Specifically, the CFPB is focused on credit card issuers that advertise that consumers can, for a limited time, transfer existing credit card balances and receive a zero percent or very low promotional APR. It sounds like a great deal, but the ads sometimes do not make clear that the consumer will only receive the zero percent or other low interest rate if they pay off all of the transfer balance plus any new charges they make within the grace period.
In other words, consumers often believe that under these offers the balance they transfer will receive the zero percent or other low rate automatically, regardless of whether it’s paid in full within the grace period, and that only new charges need to be paid within the grace period to qualify for the promotional rate during the promotional period.
As a result, the CFPB states that credit card issuers that do not clearly disclose that these promotional rates may come with other contingent costs are engaging in deceptive and/or abusive behavior in their credit card advertising.

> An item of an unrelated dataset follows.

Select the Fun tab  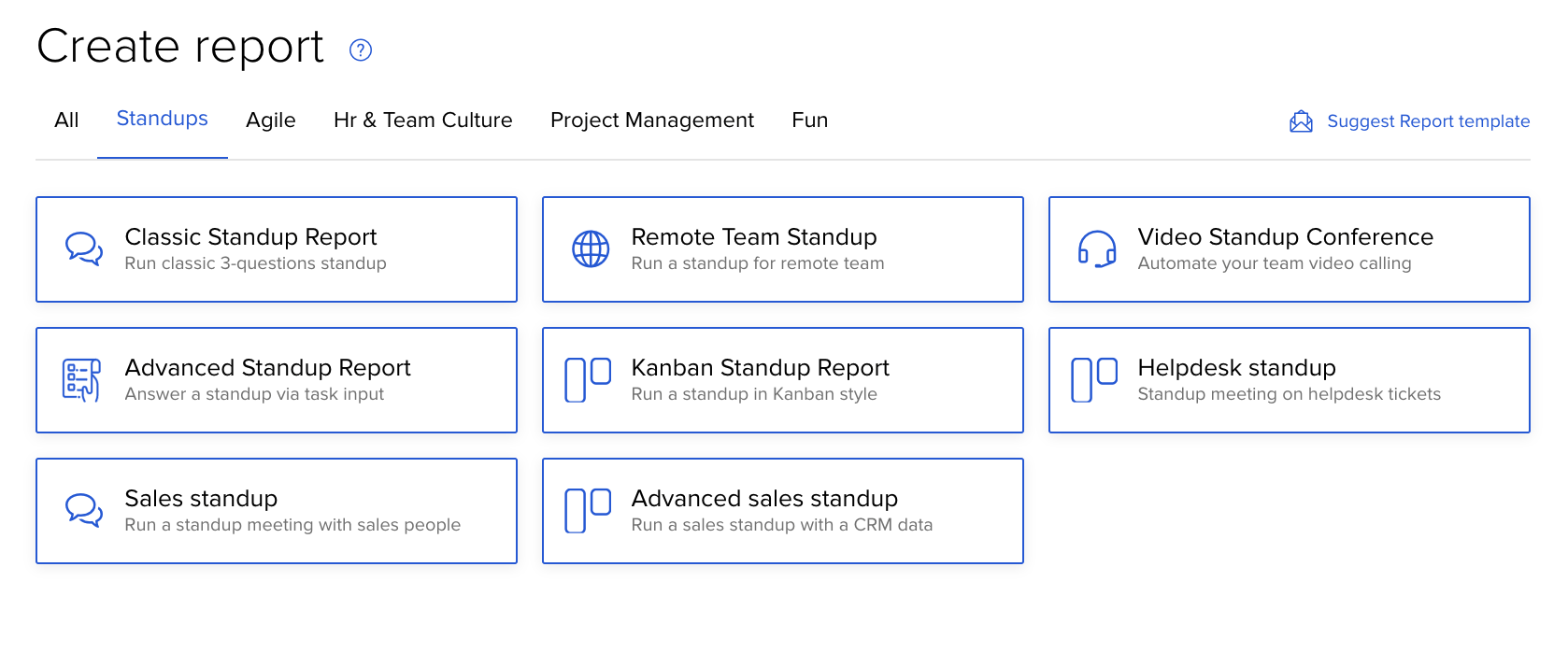tap(809, 120)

Let’s review what those terms mean. A representation, omission, act or practice is deceptive if:

  • The representation, omission, act or practice misleads or is likely to mislead the consumer;
  • The consumer’s interpretation of the representation, omission, act or practice is reasonable under the circumstances; and
  • The misleading representation, omission, act or practice is material.

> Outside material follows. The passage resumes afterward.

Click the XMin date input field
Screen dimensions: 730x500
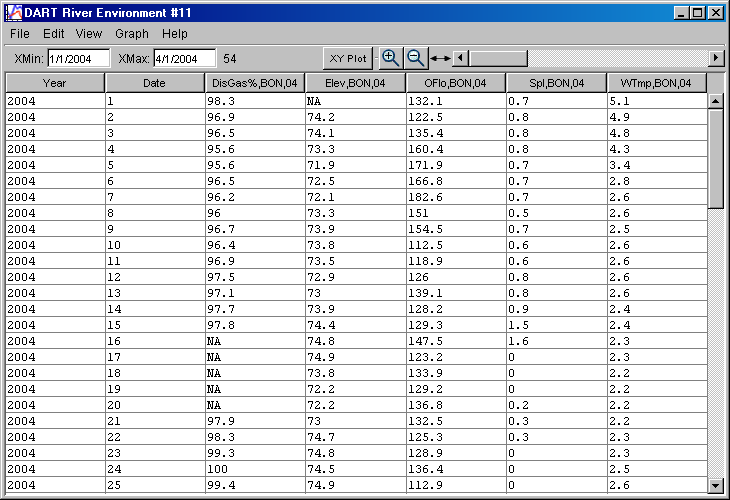[x=78, y=59]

An abusive act or practice is defined as one that:

  • Materially interferes with the ability of the consumer to understand a term or condition of a consumer financial product or service; or
  • Takes unreasonable advantage of a consumer’s lack of understanding of the material risks, costs, or conditions of the product or service or a consumer’s inability to protect his or her interests in selecting or using a consumer financial product or service, or a consumer’s reasonable reliance on a covered person to act in his or her interests.

The Bulletin

The CFPB has issued this bulletin as a warning that it believes that some of the marketing materials and practices it’s seeing in the industry may fall under one or more of the above definitions.
Keep in mind that Regulation Z requires that you disclose information about any grace periods you offer on or with credit card solicitations, applications, account-opening disclosures, periodic statements and with convenience checks. In addition, the table disclosures provided with solicitations, application, account-opening disclosures and with convenience checks must also include the promotional rate and information about other applicable rates.
However, Regulation Z does not currently require that marketing materials include additional disclosures that would alert consumers that they could lose the benefit of a grace period for new purchases, if they don’t pay off all balances (including any transferred balances) within the grace period. So in order to avoid a potential claim of deceptive or abusive activity if you decided to offer a similar promotional rate/balance transfer option to your members/ customers, the CFPB recommends that you ensure that:

  • All solicitations, applications, account-opening materials, and convenience checks comply with the requirements of Regulation Z;
  • All marketing materials clearly, prominently, and accurately describe the material costs, conditions, and limitation associated with the offers; and
  • All marketing materials clearly, prominently, and accurately describe the effect of promotional APR offers on the grace period for new purchases.

In short, you may want to review your promotional credit card advertisements to ensure that you aren’t deliberately or unknowingly making any of the prohibited claims mentioned above, because the CFPB will be watching.